## What this task involves
Leaving the images aside, transcribe all the data below exactly.

Source data:
────────────────
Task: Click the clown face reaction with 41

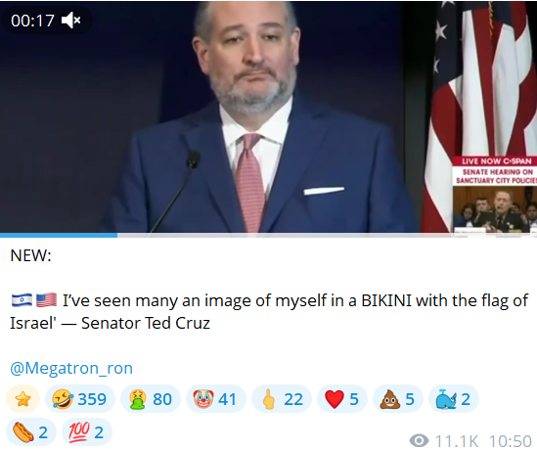Action: pyautogui.click(x=216, y=398)
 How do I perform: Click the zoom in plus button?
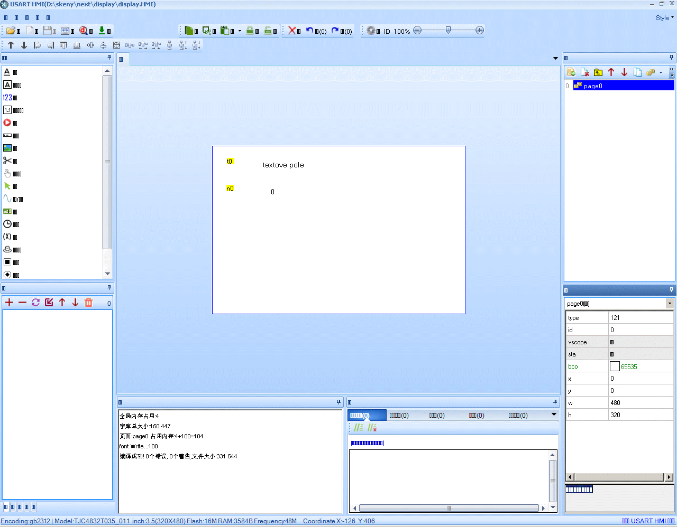coord(480,31)
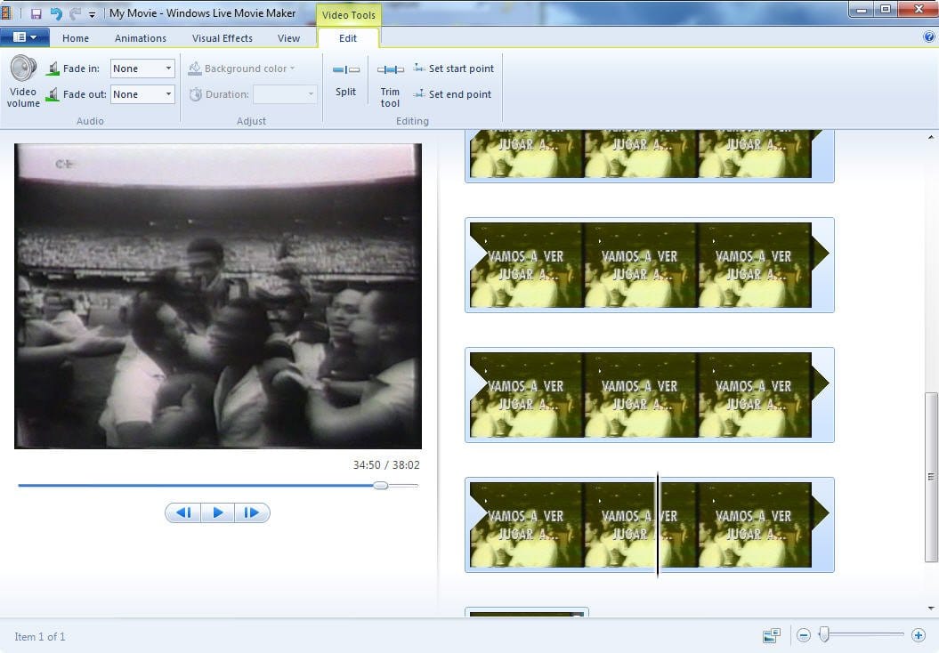
Task: Click the thumbnail size icon in status bar
Action: click(x=772, y=635)
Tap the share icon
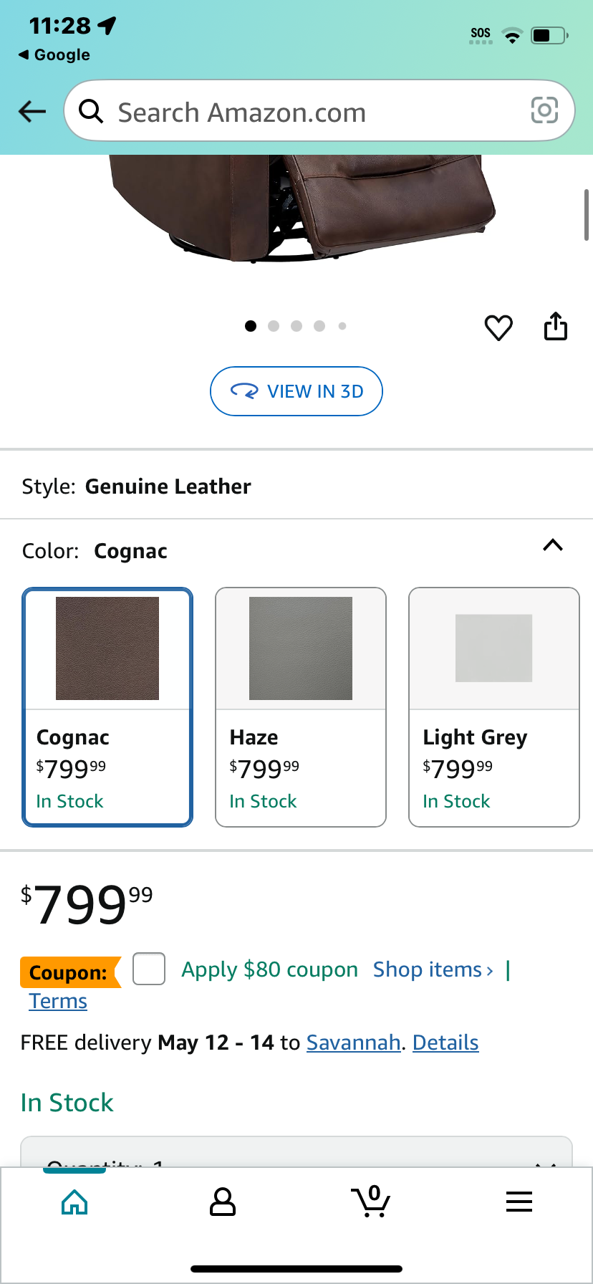The height and width of the screenshot is (1284, 593). click(556, 326)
────────────────
## Response to the exercise
Task: Click the clown face reaction with 41

Action: pyautogui.click(x=216, y=398)
 How do I perform: Click the zoom in plus button?
coord(480,31)
Task: Click the thumbnail size icon in status bar
Action: click(x=772, y=635)
Tap the share icon
The height and width of the screenshot is (1284, 593). click(556, 326)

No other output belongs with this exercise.